MM: Welche Herausforderungen – gerade im schauspielerischen Bereich – warten auf Sie noch in diesem Jahr?

BP: Ab Ende Oktober wird man mich wieder bei den „Plattsnackern“ sehen können. In dem Stück des englischen Komödien-Autors Ray Cooney „Leiw nah Stunnenplan“ (Anmerkung: Original „Taxi,Taxi“!) – Hört sich doch gar nicht so unsexy an! Oder?!
Dann läuft gerade der Kinofilm „beinahe negativ“ (Winner Spirit of StarLite Award 2014/USA, Regie: Sascha Fehrentz) auf dem „Portsmouth International Film Festival“ (Großbritannien), bei dem wir ebenfalls in sechs Kategorien nominiert sind. Darunter auch eine Nominierung für mich als „Best Supporting Actress“.

Naja, und dann hoffe ich, dass wir auch bald unser neues Bühnenprogramm präsentieren können.

MM: Das Mecklenburgische Staatstheater wird ständig mit Kürzungsplänen der Politik konfrontiert. Welche Bedeutung hat für Sie die Kultur in den gesellschaftlichen Zusammenhängen?

BP: Allgemein ist es ja immer alarmierend, wenn Politiker finanzielle Kürzungen in Kultur und Bildung in Erwägung ziehen. Denn Kultur ist Leben, genau wie Bildung. Ein ungebildeter Mensch bleibt wohl eher vor den heimischen Medien sitzen, als sich am gesellschaftlichen Leben zu beteiligen und Veranstaltungen zu besuchen – da ist es egal, was er sich anschaut, es sollte ihm gefallen und sein Leben bereichern. Hans Marchwitza, ein deutscher Schriftsteller, hat einmal gesagt: „Kultur ist jeder zweite Herzschlag unseres Lebens“. – Das ist doch eine tolle Aussage.

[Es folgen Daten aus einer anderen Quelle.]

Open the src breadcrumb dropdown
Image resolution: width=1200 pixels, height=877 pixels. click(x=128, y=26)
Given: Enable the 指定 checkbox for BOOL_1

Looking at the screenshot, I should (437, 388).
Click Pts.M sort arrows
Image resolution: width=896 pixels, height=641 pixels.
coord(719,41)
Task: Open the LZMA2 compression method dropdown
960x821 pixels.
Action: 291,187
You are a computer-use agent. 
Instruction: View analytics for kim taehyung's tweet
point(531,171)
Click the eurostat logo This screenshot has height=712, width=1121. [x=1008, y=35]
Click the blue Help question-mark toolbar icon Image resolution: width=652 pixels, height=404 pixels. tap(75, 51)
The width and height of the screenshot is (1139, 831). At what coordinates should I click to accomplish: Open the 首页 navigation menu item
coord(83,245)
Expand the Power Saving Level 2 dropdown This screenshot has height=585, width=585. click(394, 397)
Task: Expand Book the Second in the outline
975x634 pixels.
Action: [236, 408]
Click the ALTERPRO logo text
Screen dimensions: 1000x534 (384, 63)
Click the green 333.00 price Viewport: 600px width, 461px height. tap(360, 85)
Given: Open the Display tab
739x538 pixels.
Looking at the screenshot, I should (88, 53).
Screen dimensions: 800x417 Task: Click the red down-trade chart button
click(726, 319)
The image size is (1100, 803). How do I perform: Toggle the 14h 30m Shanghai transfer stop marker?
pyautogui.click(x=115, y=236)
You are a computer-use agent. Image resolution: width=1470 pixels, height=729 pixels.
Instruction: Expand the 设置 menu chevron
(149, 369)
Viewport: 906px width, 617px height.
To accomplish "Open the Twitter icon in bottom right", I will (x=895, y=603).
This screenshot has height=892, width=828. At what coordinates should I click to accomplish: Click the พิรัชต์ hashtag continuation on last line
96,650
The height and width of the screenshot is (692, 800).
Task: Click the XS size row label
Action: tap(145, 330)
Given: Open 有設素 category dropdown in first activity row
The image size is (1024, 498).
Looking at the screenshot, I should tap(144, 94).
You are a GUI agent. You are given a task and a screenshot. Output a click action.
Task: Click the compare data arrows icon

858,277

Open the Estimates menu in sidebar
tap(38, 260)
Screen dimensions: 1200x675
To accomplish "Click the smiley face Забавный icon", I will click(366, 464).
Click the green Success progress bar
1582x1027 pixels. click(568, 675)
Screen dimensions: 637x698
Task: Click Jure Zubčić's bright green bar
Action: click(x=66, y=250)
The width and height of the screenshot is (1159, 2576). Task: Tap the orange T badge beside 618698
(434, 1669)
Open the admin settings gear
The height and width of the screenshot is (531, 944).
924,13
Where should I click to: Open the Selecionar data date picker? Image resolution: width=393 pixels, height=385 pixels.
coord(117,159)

MM: Sommerzeit ist in Schwerin Schlossfestspielzeit… In diesem Jahr wird „Nabucco“ auf dem Alten Garten präsentiert. Sehen Sie inhaltliche Bezüge zur Gegenwart?!

BP: Verdi bezeichnete seine Arbeit an „Nabucco“ als Galeerenarbeit. Das ist nun mehr als 170 Jahre her und die Arbeit in der Kunst/Kreativität ist, wenn man sich die Gegenwart anschaut, nicht leichter geworden. Das sagt doch vieles, oder?

MM: Anderes Thema: die Fußball-WM in Brasilien… Sind Sie diesbezüglich auch interessiert? Wer sind Ihre Favoriten?

BP: Oh je, kalt erwischt. Ich bin grundsätzlich ein interessierter Mensch, nur habe ich leider überhaupt keine Ahnung von Fußball. So es die Zeit zulässt, schaue ich mir schon das eine oder andere Spiel an… Allerdings gingen die teilweise erschreckenden Meldungen aus Brasilien zur WM-Vorbereitung auch nicht spurlos an mir vorüber.

MM: Vielen Dank, dann weiterhin alles erdenklich Gute und maximale Erfolge für Sie – persönlich und beruflich!